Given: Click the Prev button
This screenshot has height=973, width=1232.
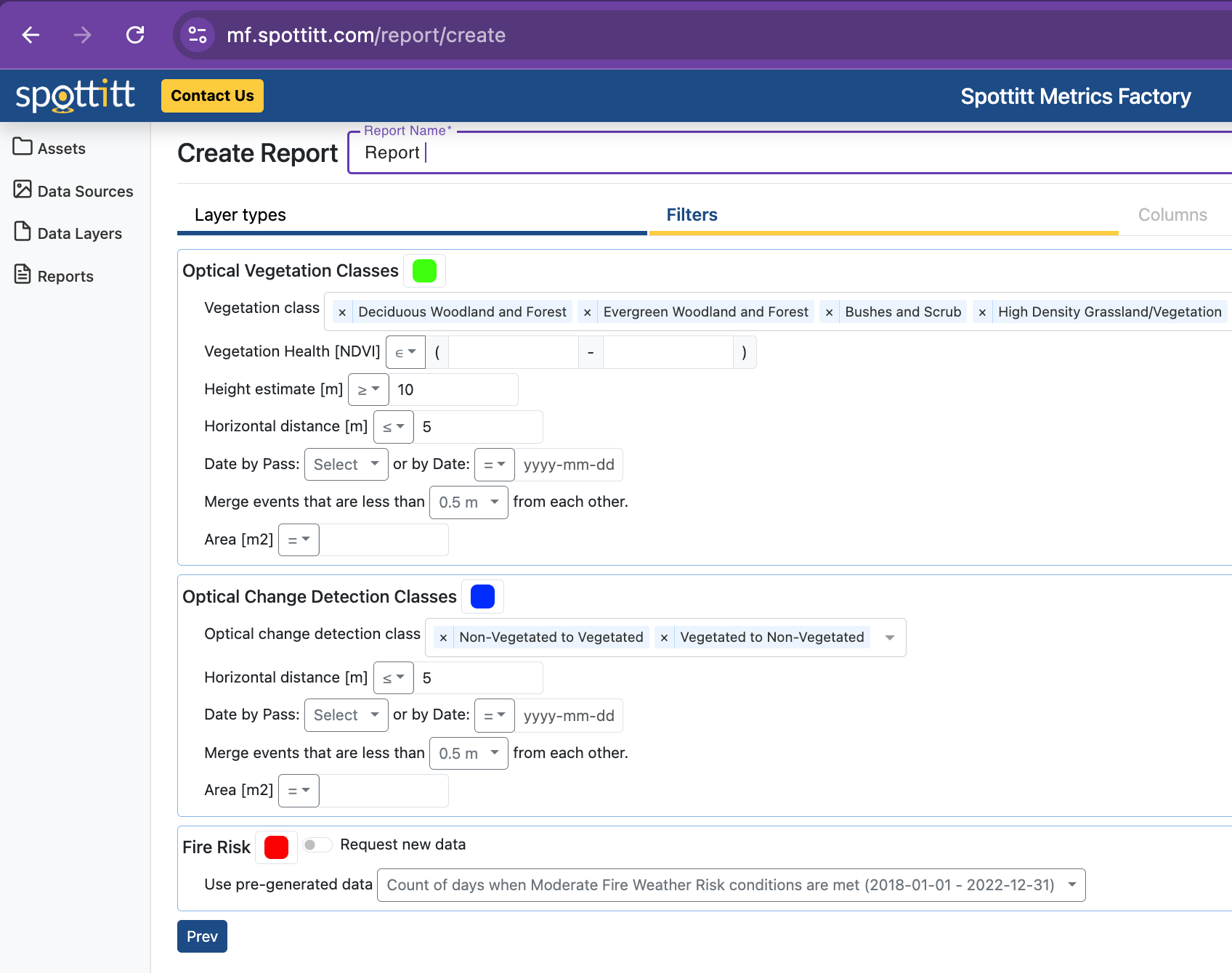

* * *

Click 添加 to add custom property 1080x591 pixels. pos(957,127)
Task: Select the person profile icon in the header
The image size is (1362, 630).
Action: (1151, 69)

## Work instruction
If a line in the material contains "Click", show it.

## Worked solution
Given: Click the Prev button
Click 添加 to add custom property 1080x591 pixels. pos(957,127)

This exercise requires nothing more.